■ Records for processing:
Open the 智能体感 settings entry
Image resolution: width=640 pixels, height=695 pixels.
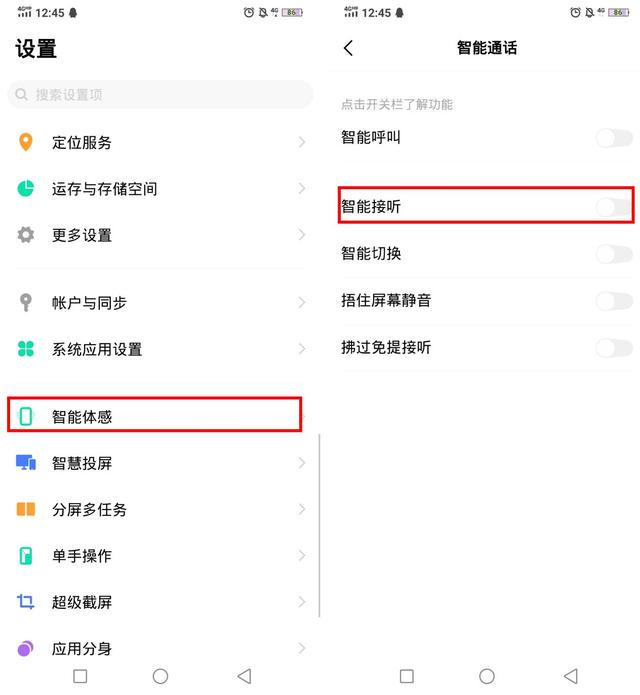click(155, 415)
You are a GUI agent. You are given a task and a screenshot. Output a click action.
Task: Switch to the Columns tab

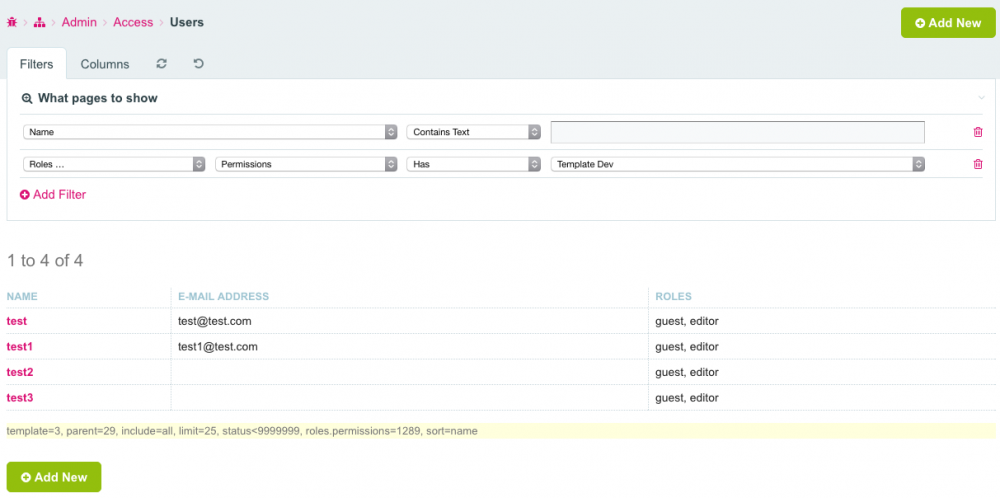click(105, 64)

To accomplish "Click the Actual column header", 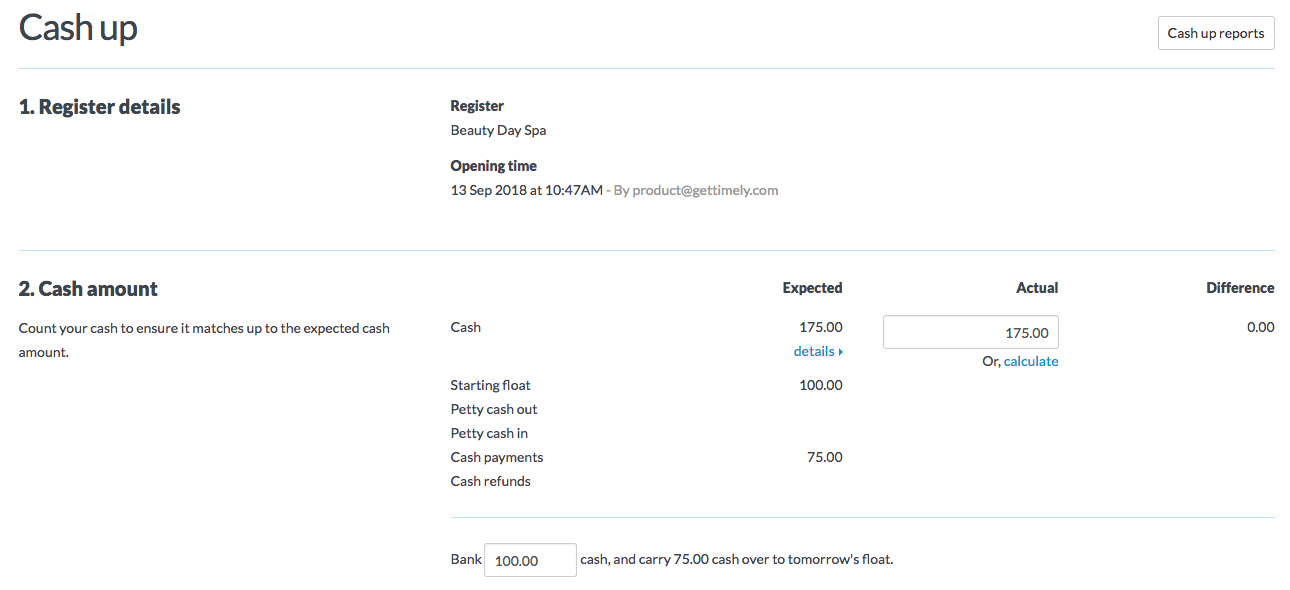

■ What to do: Retype all of the data above word for word, excluding the pictures.

■ Output for this exercise:
Open the 智能体感 settings entry
Image resolution: width=640 pixels, height=695 pixels.
click(155, 415)
You are a GUI agent. You are given a task and a screenshot. Output a click action.
Task: Switch to the Columns tab

click(105, 64)

To accomplish "Click the Actual column header", 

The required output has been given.